**WHAT THIS TASK INVOLVES:**
With pictures left out, output exactly the lines from the line holding "The width and height of the screenshot is (1438, 840)." through the end of the data, both included.

**SUPPLIED ENTRIES:**

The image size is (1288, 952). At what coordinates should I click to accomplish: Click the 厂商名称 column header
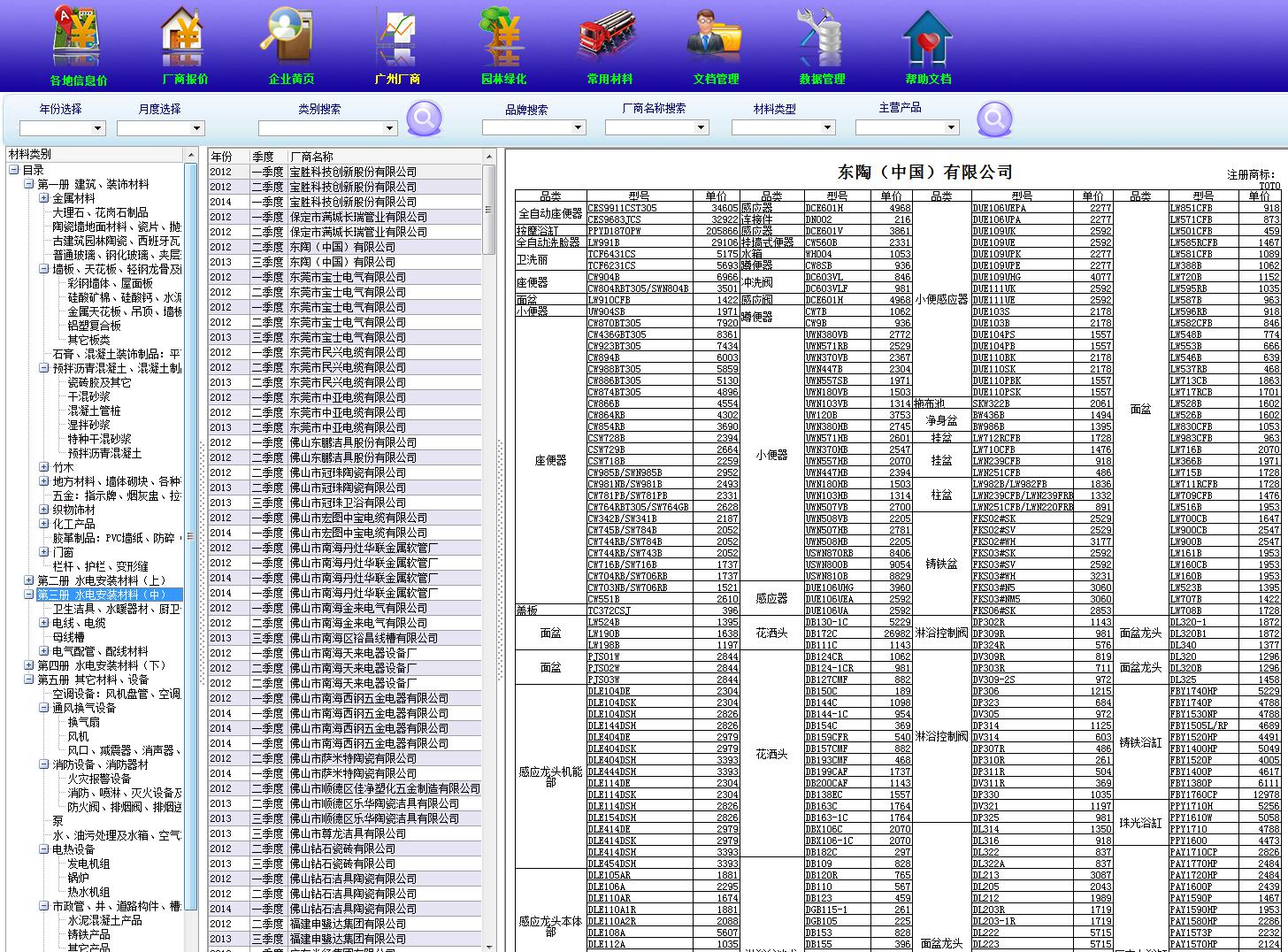pyautogui.click(x=385, y=157)
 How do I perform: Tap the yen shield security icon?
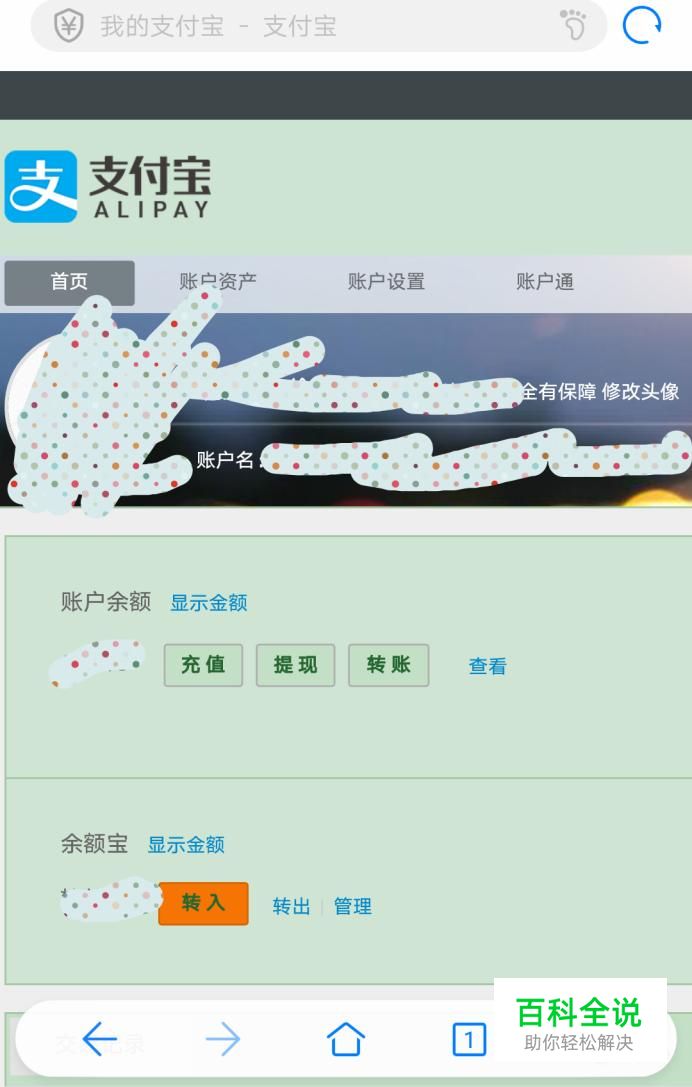coord(69,26)
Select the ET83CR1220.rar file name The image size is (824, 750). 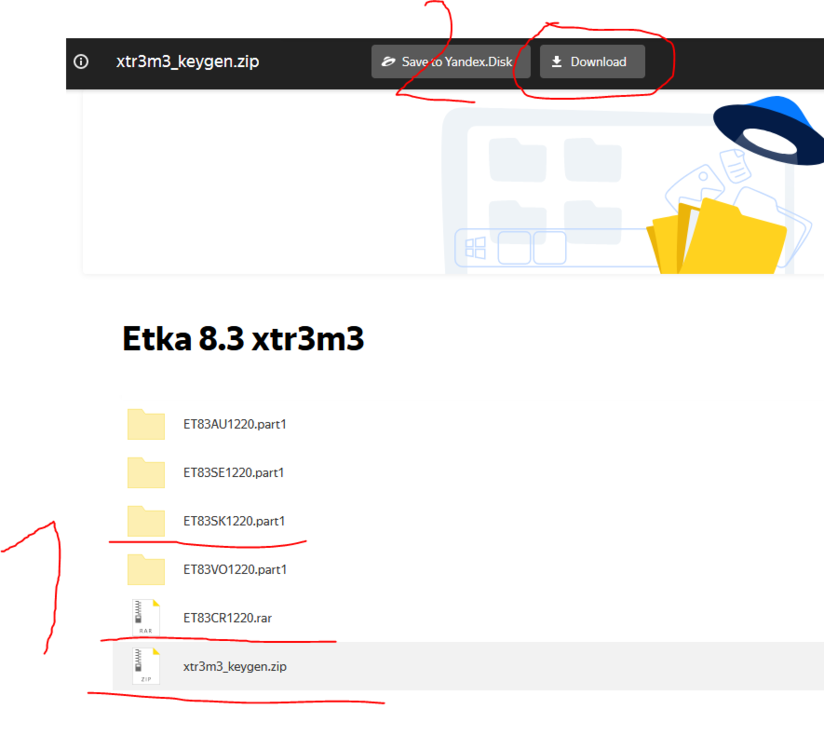pos(227,618)
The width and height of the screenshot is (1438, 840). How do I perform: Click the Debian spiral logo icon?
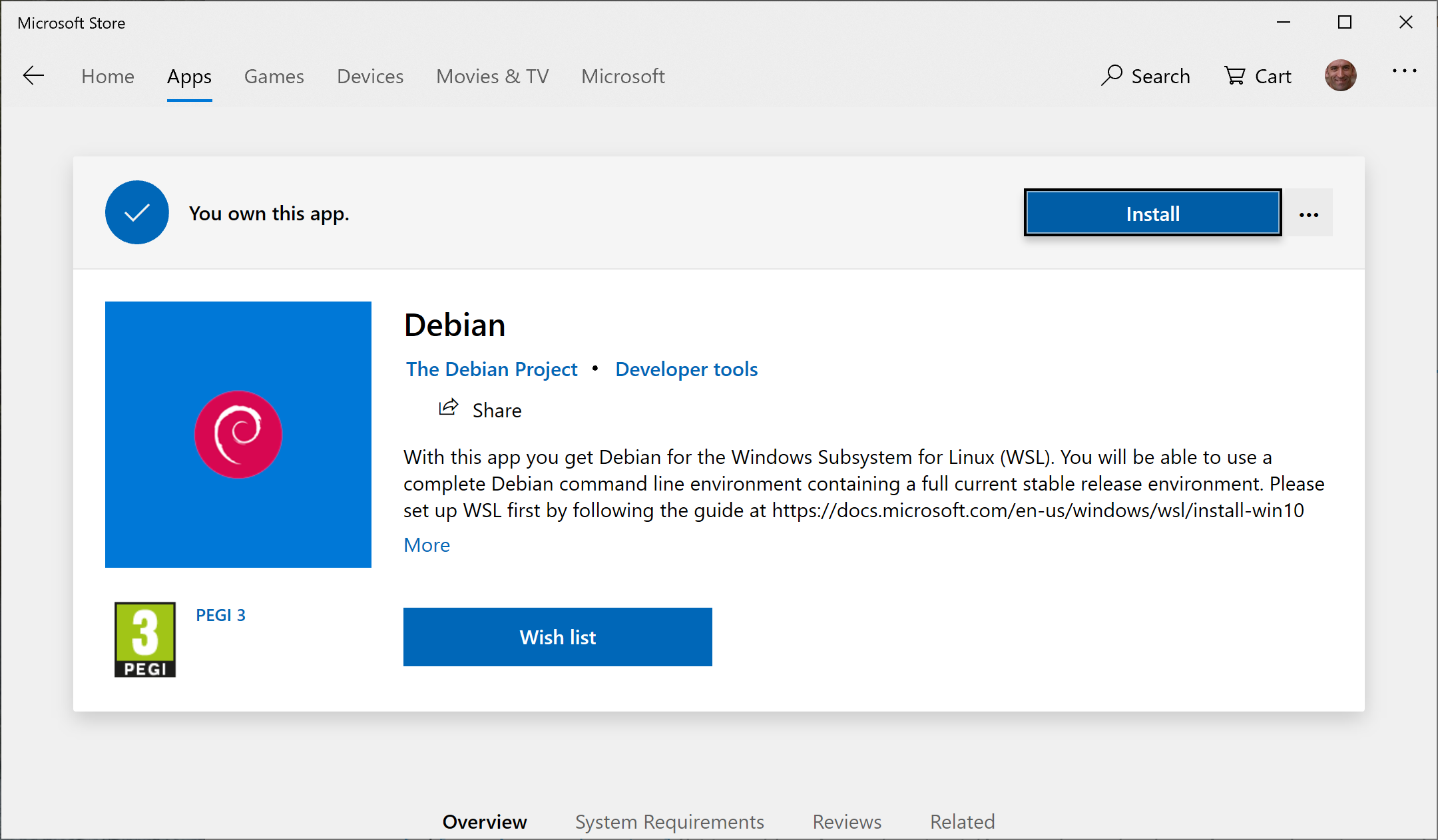tap(239, 433)
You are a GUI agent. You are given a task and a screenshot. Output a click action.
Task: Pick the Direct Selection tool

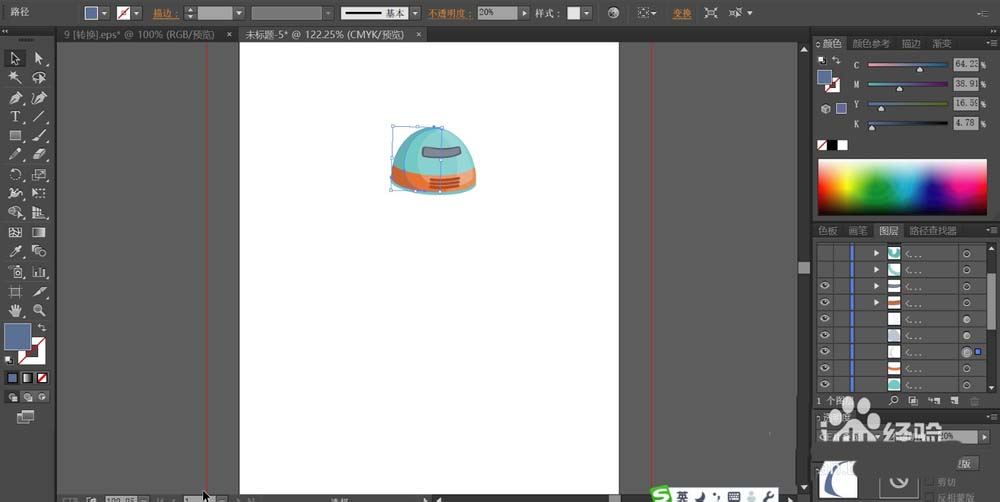click(x=39, y=59)
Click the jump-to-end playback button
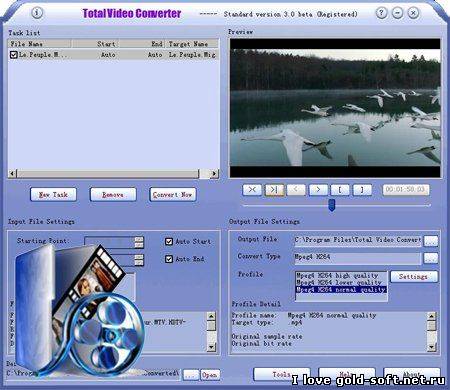Screen dimensions: 450x390 pos(274,190)
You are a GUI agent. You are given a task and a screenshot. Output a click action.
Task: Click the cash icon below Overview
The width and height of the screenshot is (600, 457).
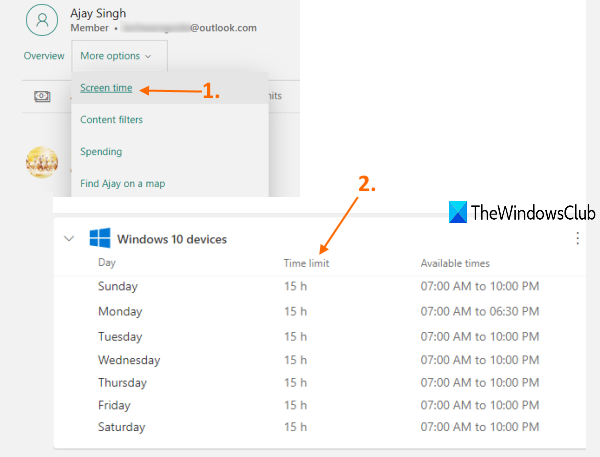[x=42, y=96]
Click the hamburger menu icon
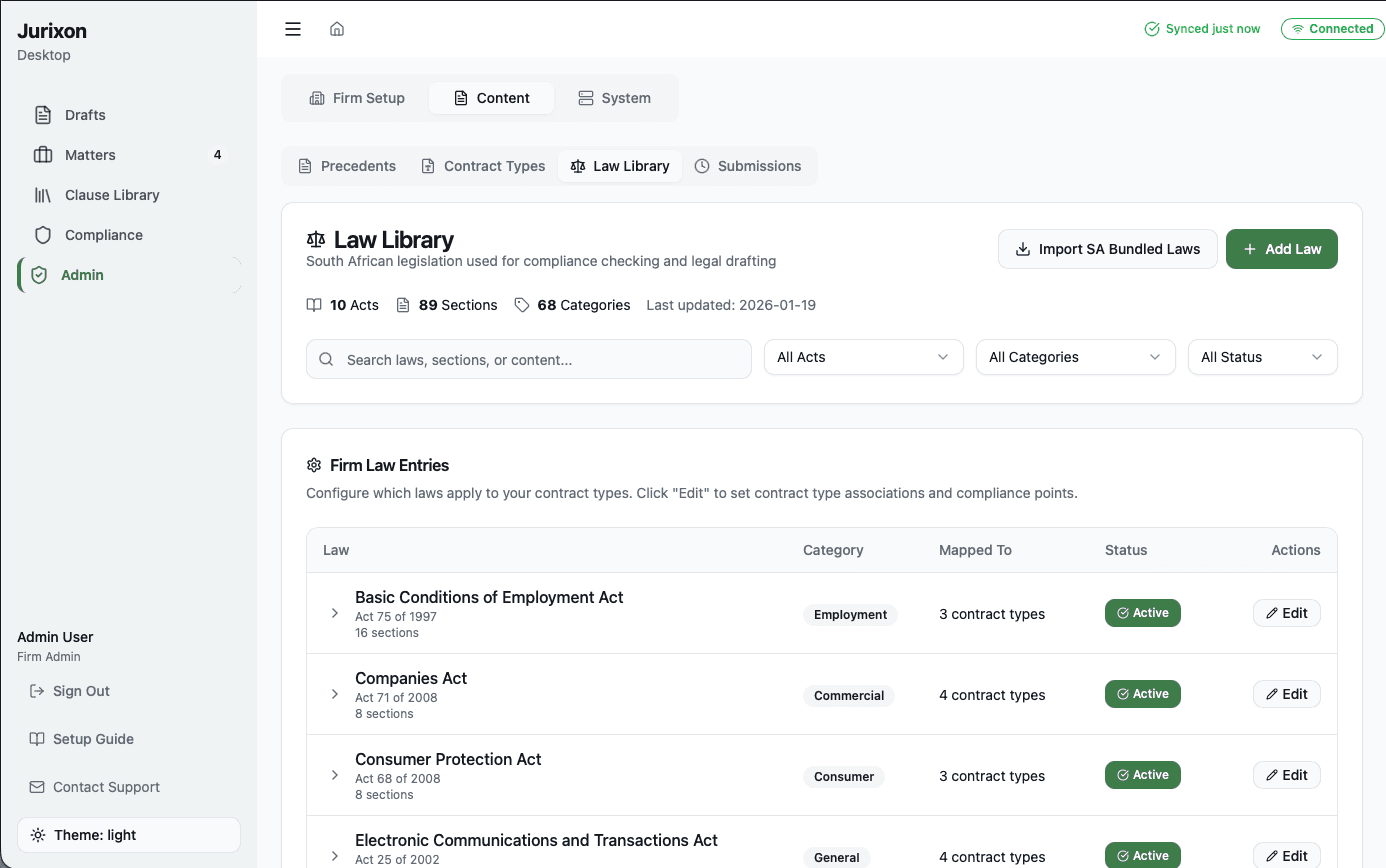The width and height of the screenshot is (1386, 868). 293,29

**ANSWER BOX:**
The width and height of the screenshot is (1438, 840). How do I perform: Click the Debian spiral logo icon?
tap(239, 433)
You are a GUI agent. You are given a task and a screenshot. Output a click action.
Task: Pick the Direct Selection tool

click(x=39, y=59)
Click the jump-to-end playback button
Screen dimensions: 450x390 pos(274,190)
You are a GUI agent. You are given a task and a screenshot. Output a click action.
Task: Click the cash icon below Overview
The width and height of the screenshot is (600, 457).
[x=42, y=96]
Click the hamburger menu icon
The width and height of the screenshot is (1386, 868). 293,29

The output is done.